As anyone who is trying to live the interior life knows, there is an inherent tension between the interior and active life, and though in no way mutually exclusive, one can tend to dominate and destroy the other.  In the vast majority of cases it is the active life and encroaches on the interior life, because, in fact, it is easier to be active than prayerful.  In fact, Dom Chautard writes that nothing is more difficult than fidelity to the interior life.  It also may and does happen that certain interior souls adopt unsound habits and allow their personal devotions to impinge upon their responsibilities, for example, a mother to her children, but by far the most common problem is that we sacrifice our prayer to our work.  This problem is critical because of the primacy of prayer over action: without grace our work has no merit and prayer is our conduit to the grace of God.

When teaching the doctrine of Dom Chautard to laypeople, I have to emphasize in a particular way the great spiritual writer says that the idea that action is inherently harmful to the interior life is a heresy.  In fact, the exact opposite is true: when there is the proper ordering of the interior and active life, not only does action not harm prayer, action improves it.  In reality, there should be a reciprocal influence of prayer and action on one another.  Prayer leads us to perform our duties better, and our duty fulfilled is prayer made fruitful and sincere.

In a layman’s life, indeed, in anyone’s life, the primacy of prayer is not necessarily measured by the amount of time spent in prayer, relative to activity, but rather the fidelity with which one strives to cut out a reasonable measure of space and time for prayer, and the holy anxiety with which one gives up that time and space only to fulfill one’s duty.  For someone who strives to maintain this discipline, even a few moments respite from the din of family preoccupations can be of incalculable value.

I thought about how this might be applied to the ideals of Marian Chivalry while reading the third part of the book, where Dom Chautard expounds on the five characteristics that the power of Christ takes on in us.  (The author claims the Seraphic Doctor, St.
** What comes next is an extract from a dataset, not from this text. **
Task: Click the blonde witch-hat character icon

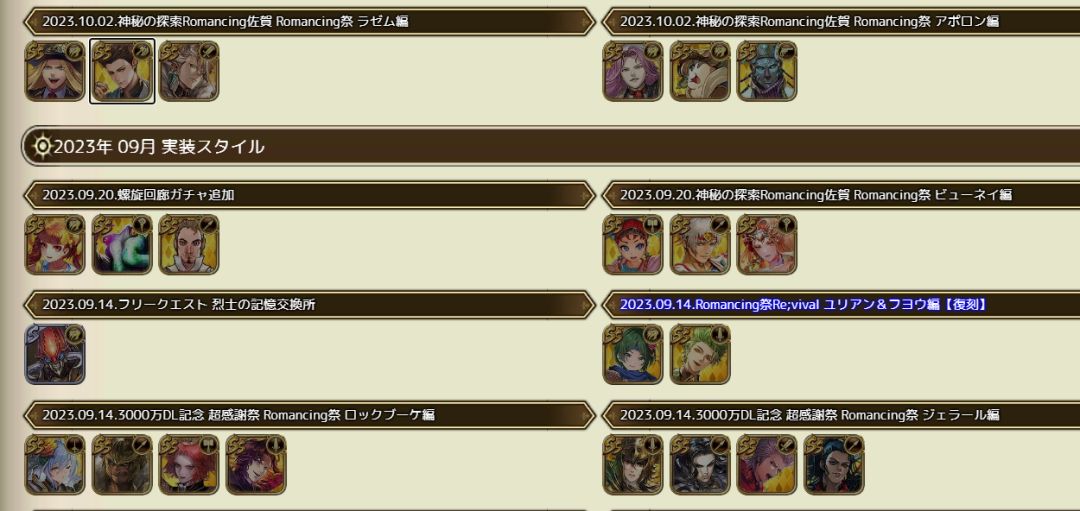Action: [55, 71]
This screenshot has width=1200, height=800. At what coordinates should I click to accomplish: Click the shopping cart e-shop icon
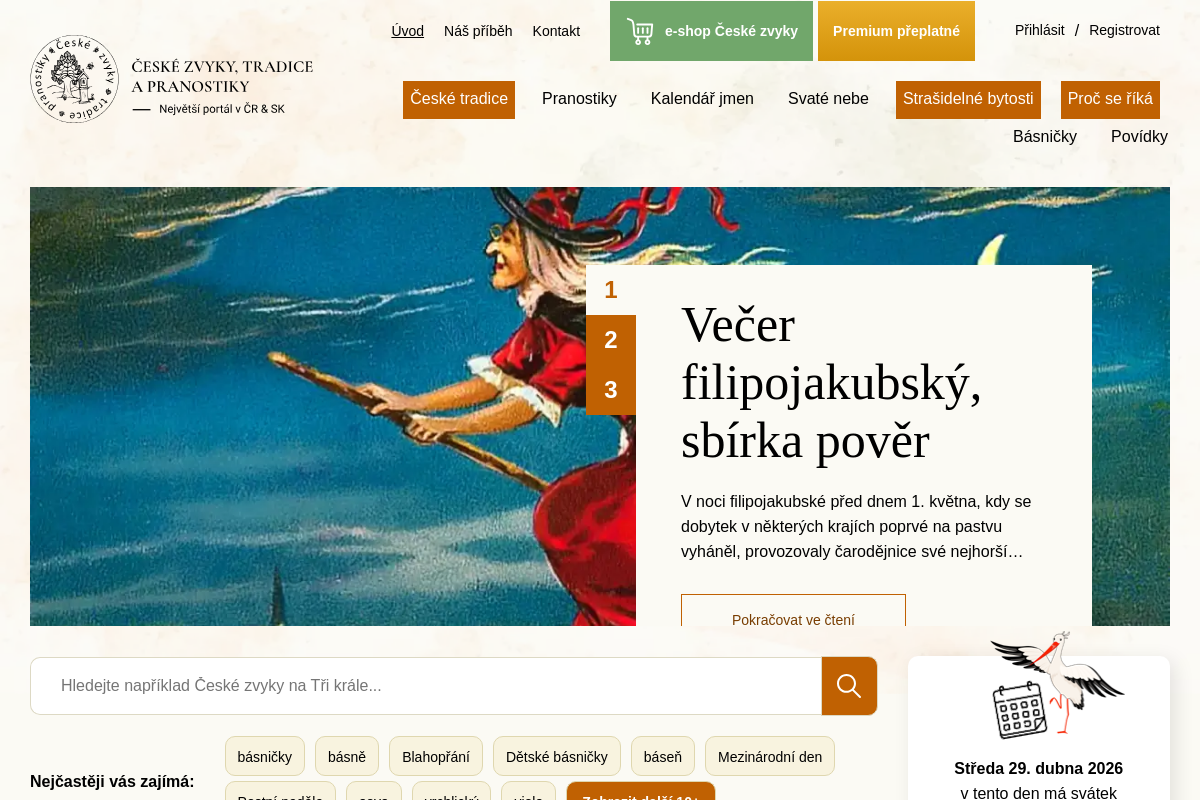(x=640, y=31)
Bonaventure as his source, which I have not been able to verify as the work cited, Compendium Theologiae, is not known to me.  It is likely a pseudo work, that is, something based on the doctrine of St. Bonaventure but not actually written by him.)

The characteristics of Christi’s strength in us are as follows:

The first is that it undertakes difficult things and confronts obstacles with courage: “Have courage and let your heart be strong” [Ps 30:25].

The second is contempt for the things of this earth: “I have suffered the loss of all things and counted them but as dung that I may gain Christ” [Phil 3:8].

The third is patience under trail: “Love is strong as death” [Cant 8:6].

The fourth is resistance to temptation: “As a roaring lion he goeth about . . . who resist ye, strong in faith” [1 Pt 5:8-9].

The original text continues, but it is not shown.